▸ **Work task**:
Reproduce exactly the lines from the one containing "Viewport: 673px width, 419px height." through the last line of the records below, both included. Leave out any pictures.

▸ **Provided entries**:
>>>

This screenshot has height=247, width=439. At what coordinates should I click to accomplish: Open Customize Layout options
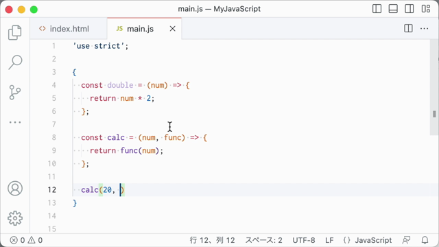[x=426, y=9]
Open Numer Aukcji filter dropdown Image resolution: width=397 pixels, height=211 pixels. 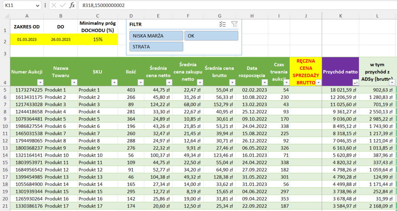coord(40,82)
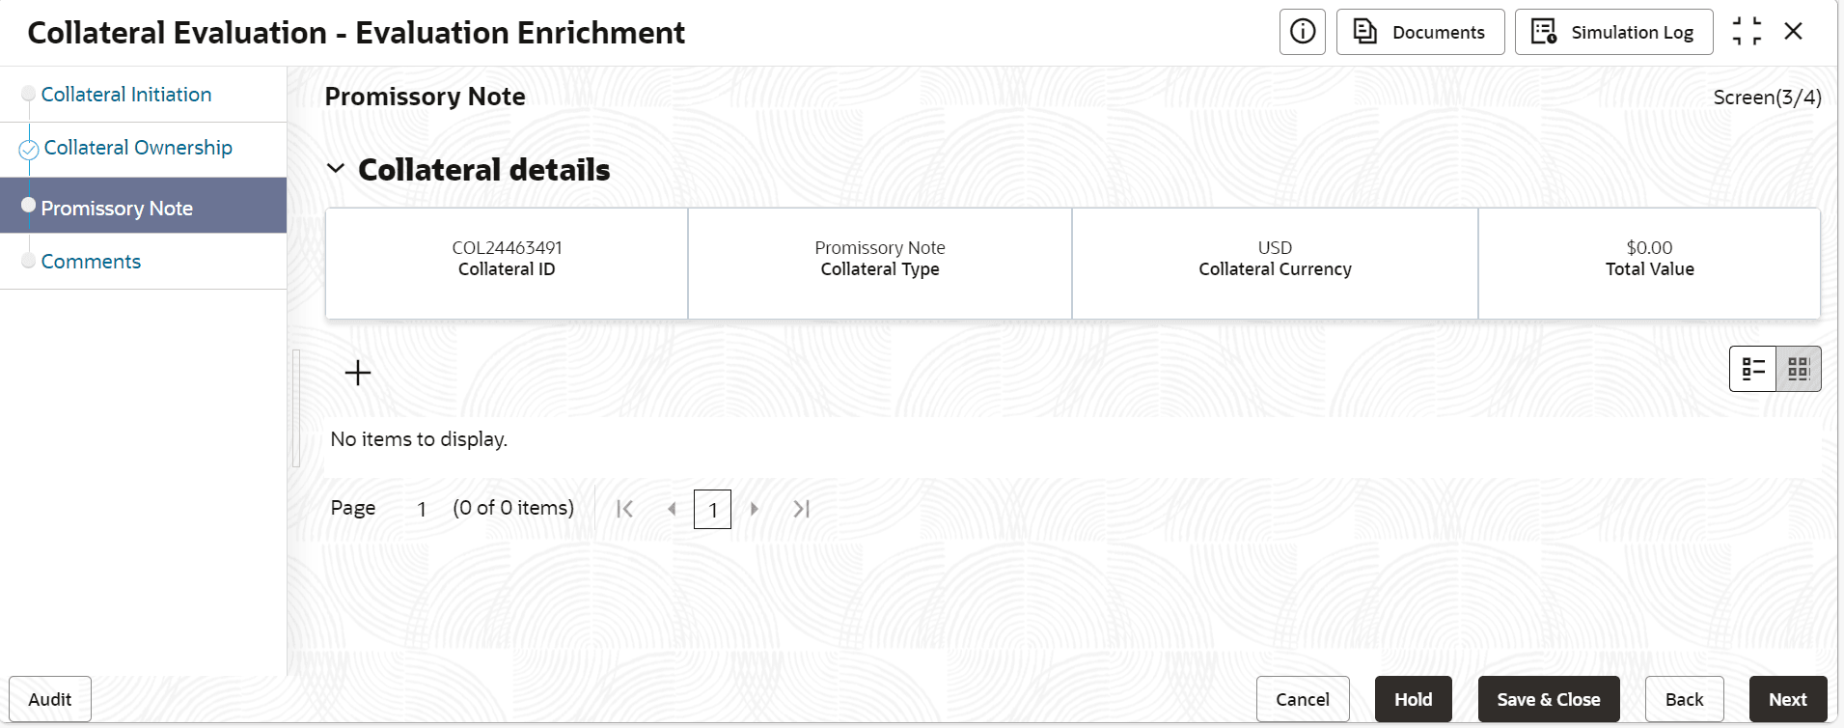
Task: Click the information icon in header
Action: click(1302, 32)
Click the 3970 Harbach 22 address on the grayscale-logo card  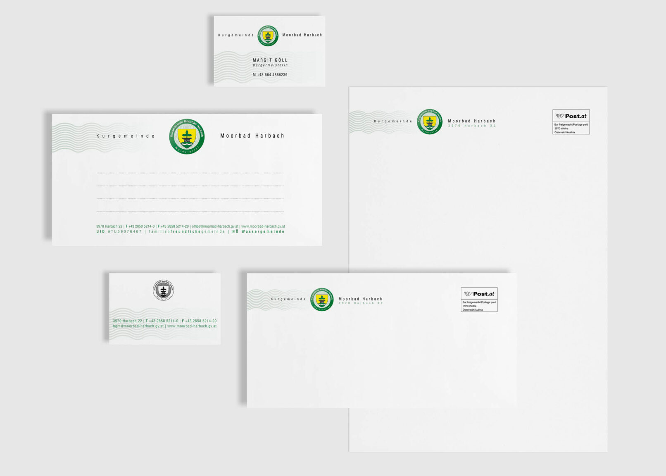click(127, 321)
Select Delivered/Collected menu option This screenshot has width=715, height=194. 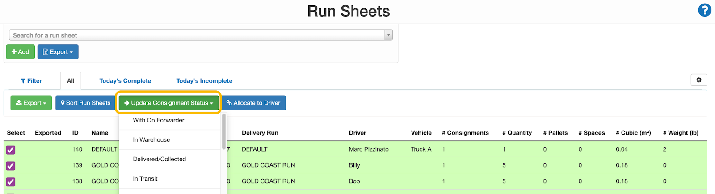click(x=160, y=159)
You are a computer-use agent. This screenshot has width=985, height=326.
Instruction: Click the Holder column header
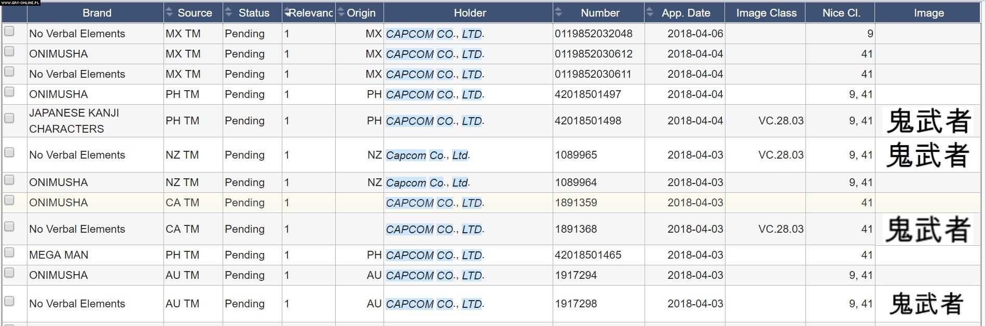[470, 13]
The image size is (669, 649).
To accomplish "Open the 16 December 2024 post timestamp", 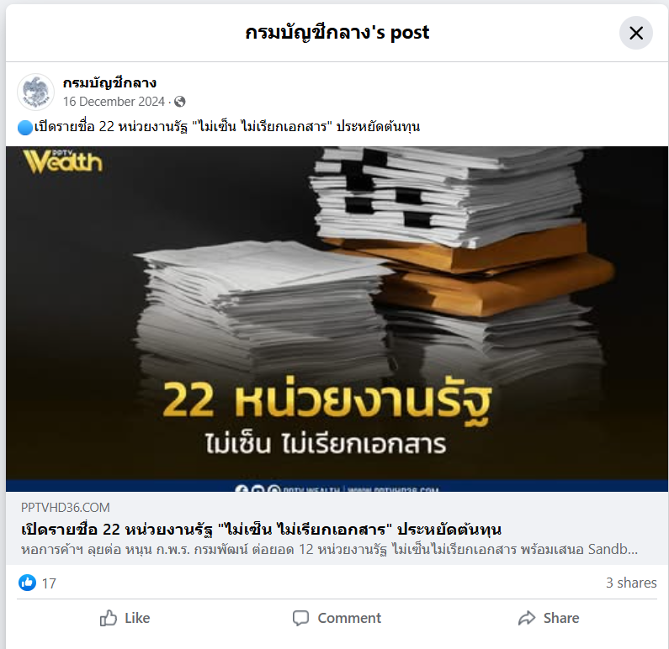I will [114, 102].
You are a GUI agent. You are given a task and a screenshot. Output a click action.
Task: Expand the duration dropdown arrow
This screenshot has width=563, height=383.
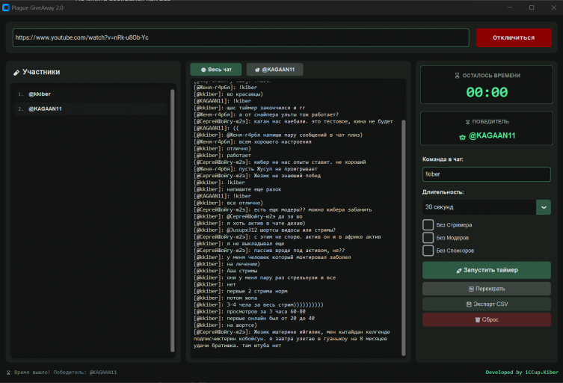click(544, 207)
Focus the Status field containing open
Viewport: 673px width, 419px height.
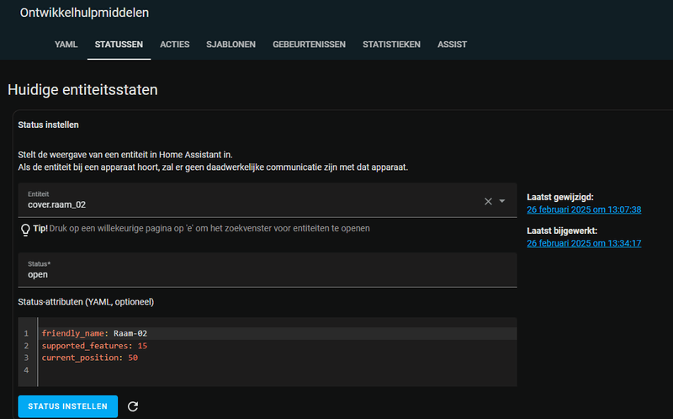[268, 270]
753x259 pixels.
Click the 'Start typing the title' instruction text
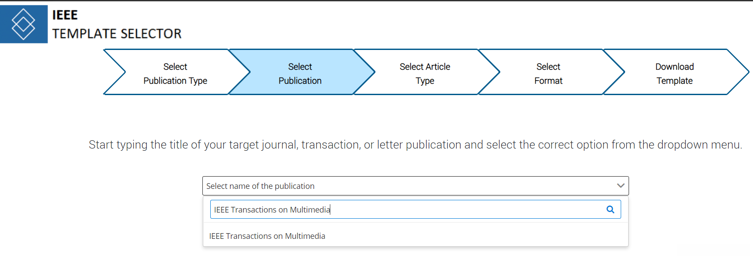(x=415, y=145)
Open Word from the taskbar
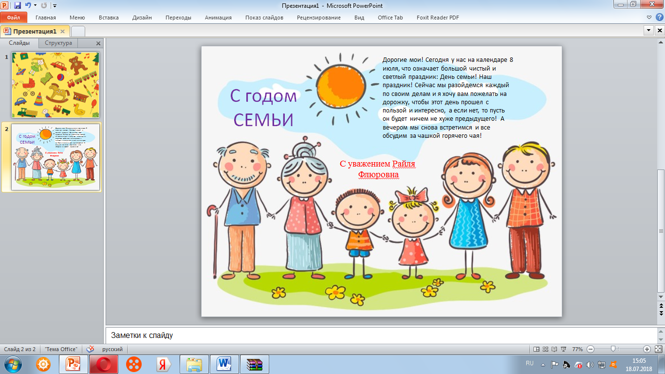 224,364
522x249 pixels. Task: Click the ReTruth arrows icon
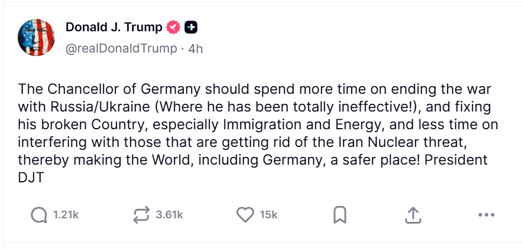[x=142, y=215]
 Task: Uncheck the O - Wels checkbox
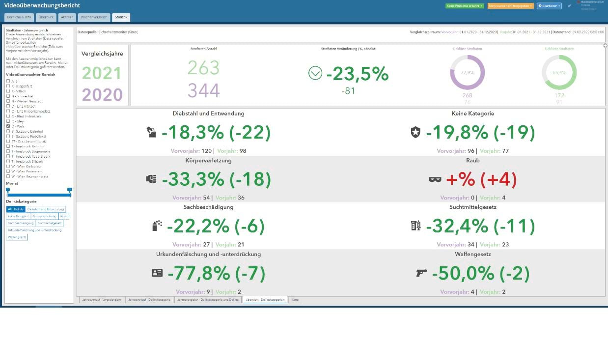click(x=8, y=126)
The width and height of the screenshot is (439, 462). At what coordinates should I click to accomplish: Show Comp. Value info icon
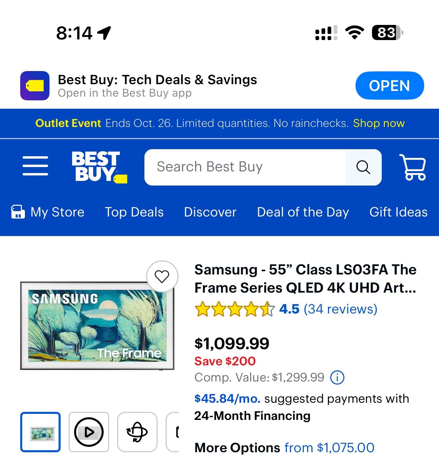(x=337, y=377)
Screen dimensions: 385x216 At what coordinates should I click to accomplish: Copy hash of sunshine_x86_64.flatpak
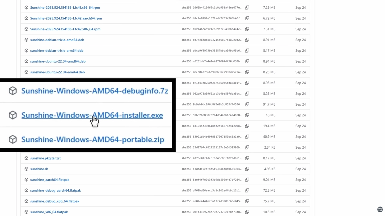click(x=247, y=212)
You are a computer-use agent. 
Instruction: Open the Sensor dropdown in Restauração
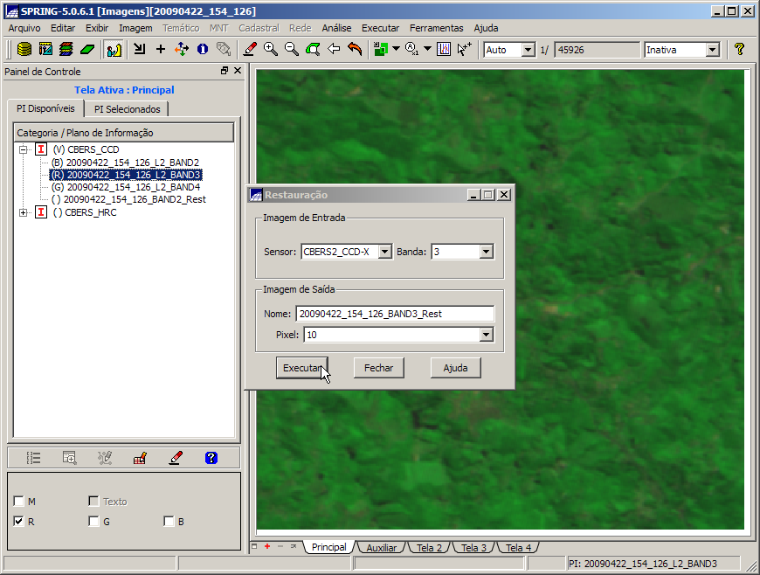tap(385, 252)
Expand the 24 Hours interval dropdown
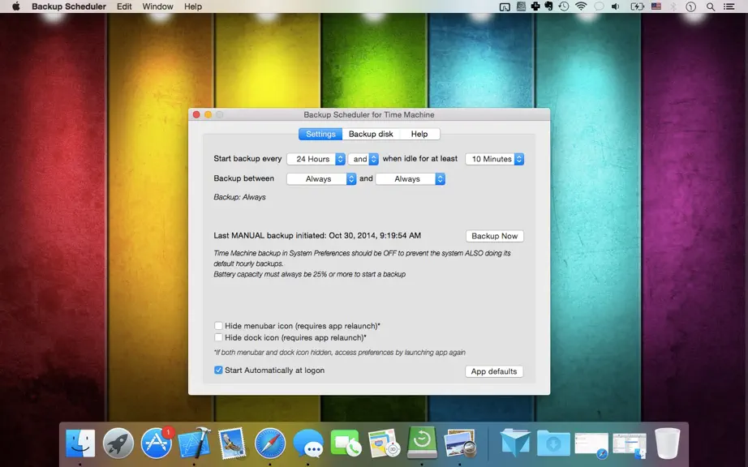 coord(316,159)
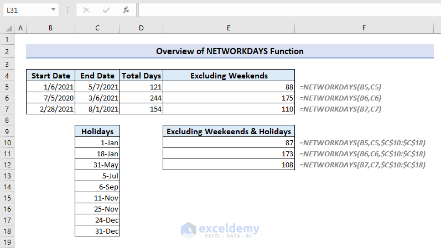Click the Total Days cell showing 244
The height and width of the screenshot is (248, 441).
pos(142,98)
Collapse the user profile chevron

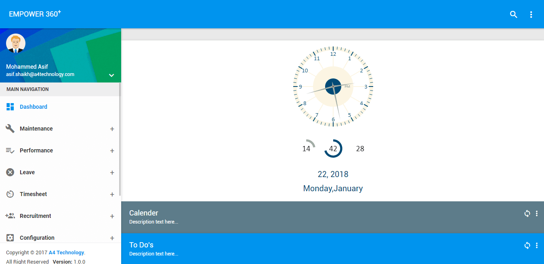click(111, 75)
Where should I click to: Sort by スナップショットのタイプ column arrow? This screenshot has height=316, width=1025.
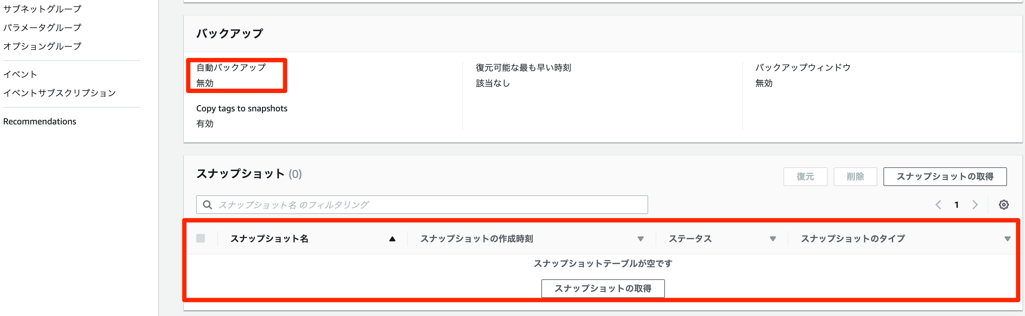tap(1007, 239)
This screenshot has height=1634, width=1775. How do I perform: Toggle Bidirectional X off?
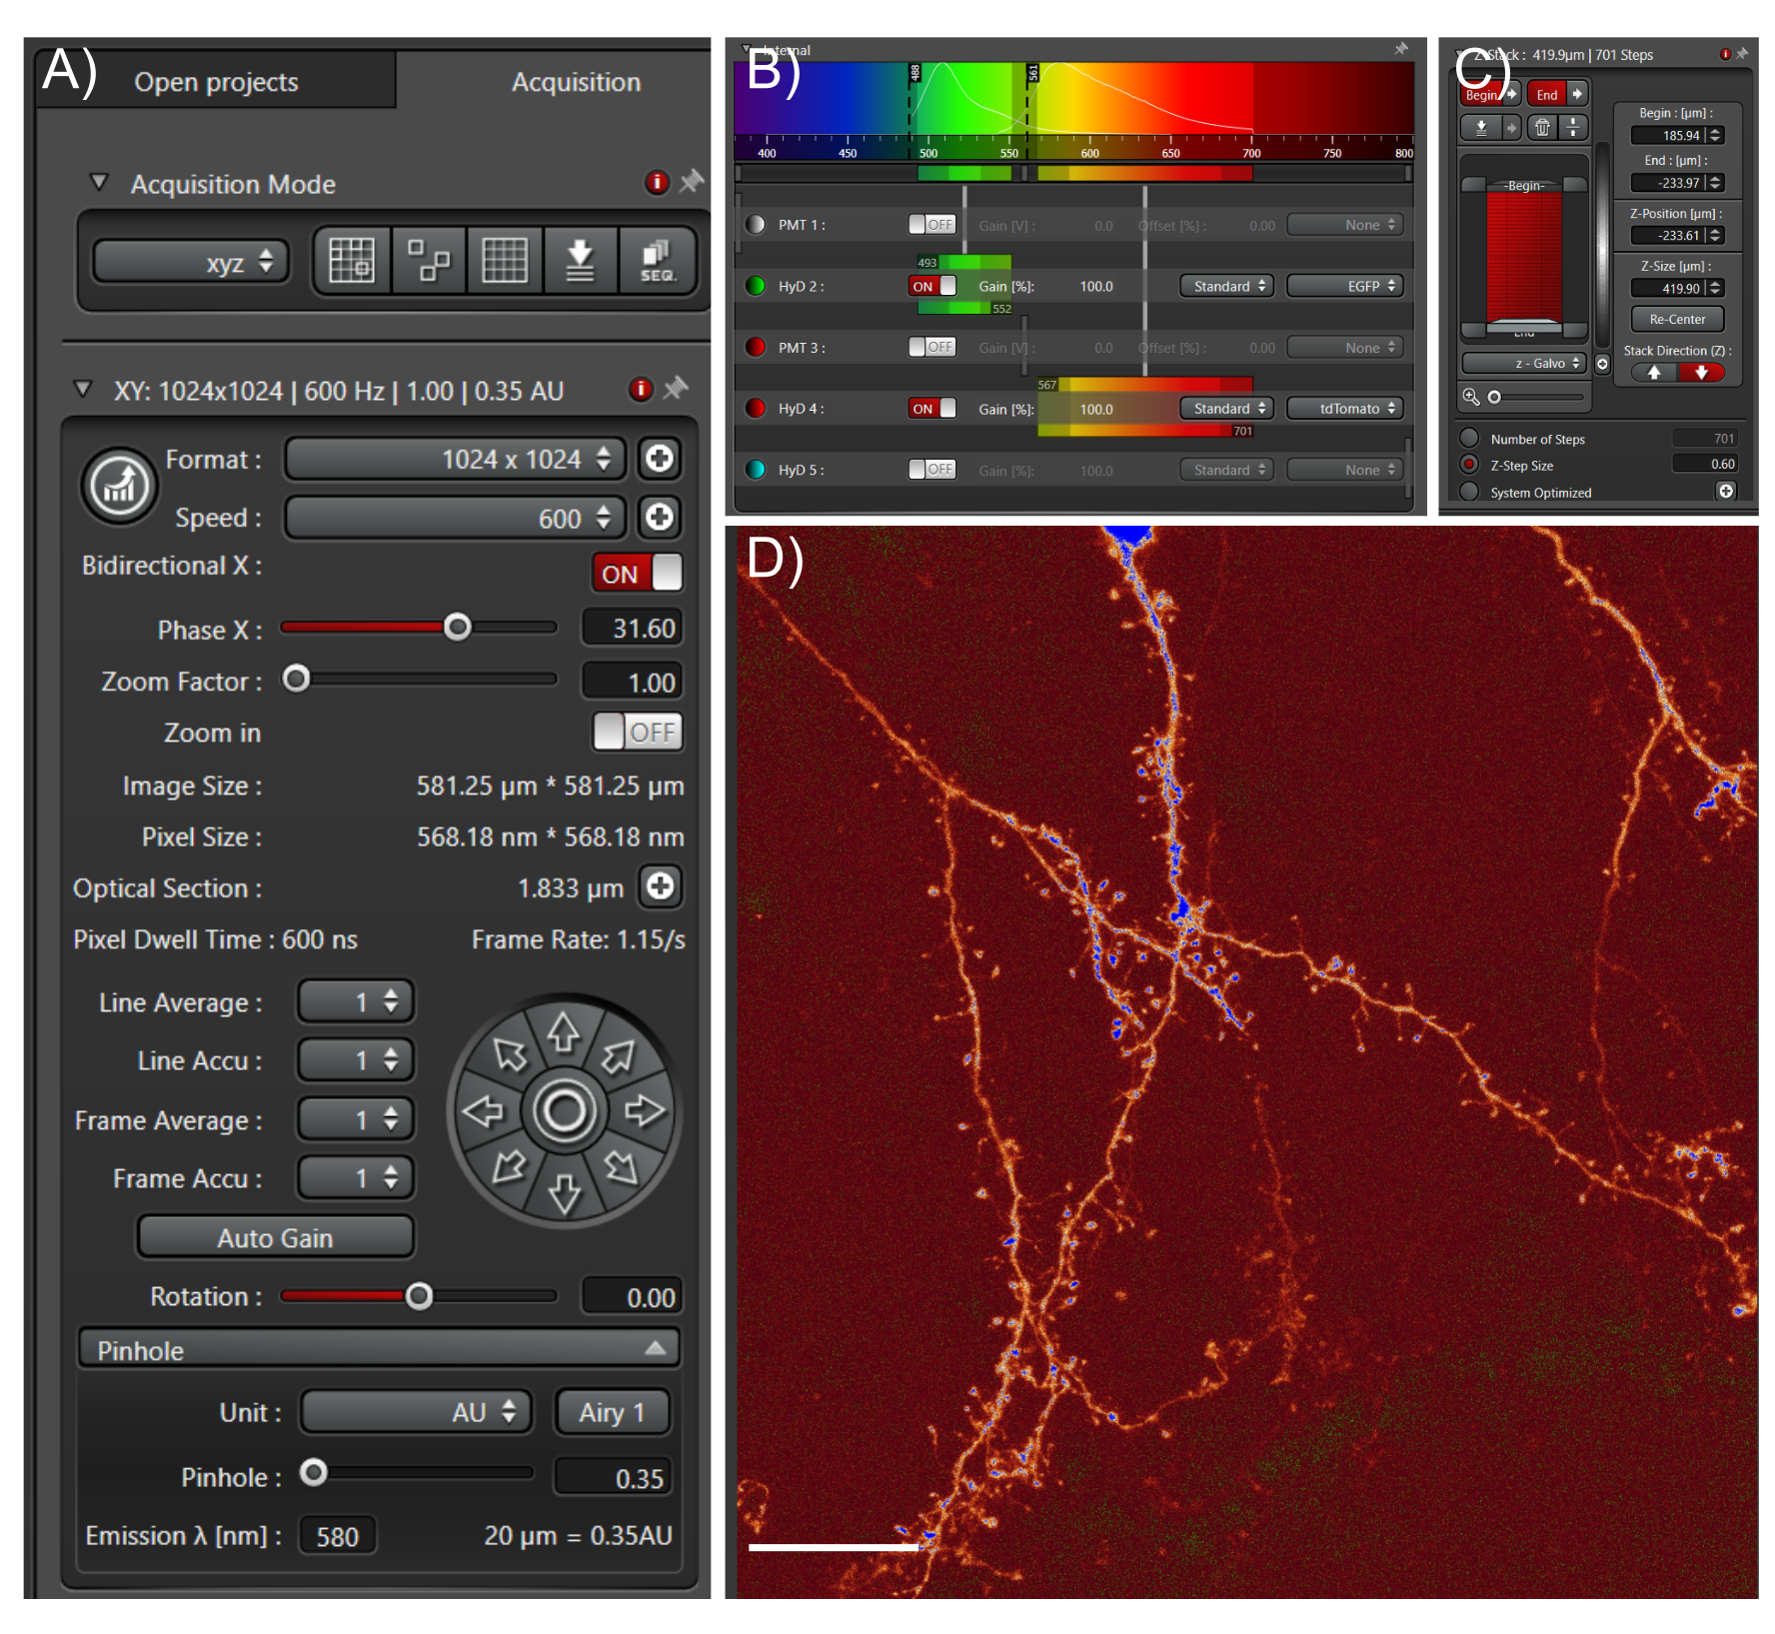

<<<

▸ **Result below**:
Viewport: 673px width, 419px height.
[268, 270]
753x259 pixels.
Click the 'Start typing the title' instruction text
(x=415, y=145)
Open Word from the taskbar
 224,364
522x249 pixels. Task: Click the ReTruth arrows icon
[x=142, y=215]
 Task: Uncheck the O - Wels checkbox
click(x=8, y=126)
The width and height of the screenshot is (439, 462). At what coordinates should I click to accomplish: Show Comp. Value info icon
(x=337, y=377)
Screen dimensions: 385x216 At what coordinates should I click to accomplish: Copy hash of sunshine_x86_64.flatpak
click(x=247, y=212)
You are a computer-use agent. 
Instruction: Open the Sensor dropdown in Restauração
tap(385, 252)
Expand the 24 Hours interval dropdown
 coord(316,159)
Click the Total Days cell showing 244
The height and width of the screenshot is (248, 441).
pos(142,98)
Collapse the user profile chevron

click(111, 75)
Where should I click to: Sort by スナップショットのタイプ column arrow? This screenshot has height=316, width=1025.
tap(1007, 239)
This screenshot has height=1634, width=1775. How do I perform: Toggle Bidirectional X off?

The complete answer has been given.